(Saved entries)
======

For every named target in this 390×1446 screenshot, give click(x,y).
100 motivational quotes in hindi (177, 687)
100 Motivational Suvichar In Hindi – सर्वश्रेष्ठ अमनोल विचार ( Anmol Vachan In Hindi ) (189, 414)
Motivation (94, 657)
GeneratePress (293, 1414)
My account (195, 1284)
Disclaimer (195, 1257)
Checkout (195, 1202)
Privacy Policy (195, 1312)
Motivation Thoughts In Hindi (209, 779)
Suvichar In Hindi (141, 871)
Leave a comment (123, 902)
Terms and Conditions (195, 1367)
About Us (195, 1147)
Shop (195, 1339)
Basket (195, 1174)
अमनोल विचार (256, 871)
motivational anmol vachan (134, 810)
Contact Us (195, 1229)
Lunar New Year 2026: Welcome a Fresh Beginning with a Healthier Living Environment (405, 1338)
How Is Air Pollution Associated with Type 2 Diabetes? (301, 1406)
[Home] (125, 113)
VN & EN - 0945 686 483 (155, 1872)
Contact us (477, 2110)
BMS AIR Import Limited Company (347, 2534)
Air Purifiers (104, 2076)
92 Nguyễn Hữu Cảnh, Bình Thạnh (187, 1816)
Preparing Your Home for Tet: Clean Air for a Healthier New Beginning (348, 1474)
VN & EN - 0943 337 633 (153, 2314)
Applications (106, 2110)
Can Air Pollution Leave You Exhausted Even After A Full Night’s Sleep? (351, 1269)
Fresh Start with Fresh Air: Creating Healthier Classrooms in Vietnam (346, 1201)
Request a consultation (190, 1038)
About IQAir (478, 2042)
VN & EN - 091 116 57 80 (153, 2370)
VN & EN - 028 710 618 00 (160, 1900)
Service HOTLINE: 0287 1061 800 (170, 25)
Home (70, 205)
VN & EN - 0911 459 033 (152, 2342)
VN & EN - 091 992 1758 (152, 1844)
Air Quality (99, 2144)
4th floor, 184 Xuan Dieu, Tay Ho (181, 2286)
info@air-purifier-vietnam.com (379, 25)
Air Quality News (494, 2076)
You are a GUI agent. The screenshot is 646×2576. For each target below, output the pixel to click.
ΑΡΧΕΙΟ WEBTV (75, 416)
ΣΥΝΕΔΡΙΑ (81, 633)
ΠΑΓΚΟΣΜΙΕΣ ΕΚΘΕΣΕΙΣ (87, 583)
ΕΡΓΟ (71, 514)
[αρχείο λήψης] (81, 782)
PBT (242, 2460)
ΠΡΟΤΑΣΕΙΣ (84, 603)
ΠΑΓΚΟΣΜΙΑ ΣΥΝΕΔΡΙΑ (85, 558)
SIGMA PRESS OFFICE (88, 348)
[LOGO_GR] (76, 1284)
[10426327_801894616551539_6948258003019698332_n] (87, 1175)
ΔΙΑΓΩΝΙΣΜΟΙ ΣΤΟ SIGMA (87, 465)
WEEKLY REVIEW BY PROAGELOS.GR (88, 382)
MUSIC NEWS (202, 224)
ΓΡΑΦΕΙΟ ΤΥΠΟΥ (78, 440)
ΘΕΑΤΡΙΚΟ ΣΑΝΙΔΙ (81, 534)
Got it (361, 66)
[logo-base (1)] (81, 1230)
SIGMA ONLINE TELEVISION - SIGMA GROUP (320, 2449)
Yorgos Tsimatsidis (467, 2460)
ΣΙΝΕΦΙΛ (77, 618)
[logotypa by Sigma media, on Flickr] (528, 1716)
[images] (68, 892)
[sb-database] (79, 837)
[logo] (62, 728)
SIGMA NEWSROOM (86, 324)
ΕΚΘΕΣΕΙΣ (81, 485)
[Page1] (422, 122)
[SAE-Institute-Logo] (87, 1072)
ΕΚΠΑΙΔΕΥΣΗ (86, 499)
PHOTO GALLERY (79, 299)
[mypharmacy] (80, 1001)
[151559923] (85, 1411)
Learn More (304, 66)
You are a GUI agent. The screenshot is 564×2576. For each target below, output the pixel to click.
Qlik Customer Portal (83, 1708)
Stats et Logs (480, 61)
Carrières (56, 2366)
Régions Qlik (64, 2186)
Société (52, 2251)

======

EXERCISE OBJECTIVE
Begin at the top of the records above and quote each line exactly, ending with the line that contains "My account (195, 1284)".

ANSWER AREA
For every named target in this 390×1446 screenshot, give click(x,y).
100 motivational quotes in hindi (177, 687)
100 Motivational Suvichar In Hindi – सर्वश्रेष्ठ अमनोल विचार ( Anmol Vachan In Hindi ) (189, 414)
Motivation (94, 657)
GeneratePress (293, 1414)
My account (195, 1284)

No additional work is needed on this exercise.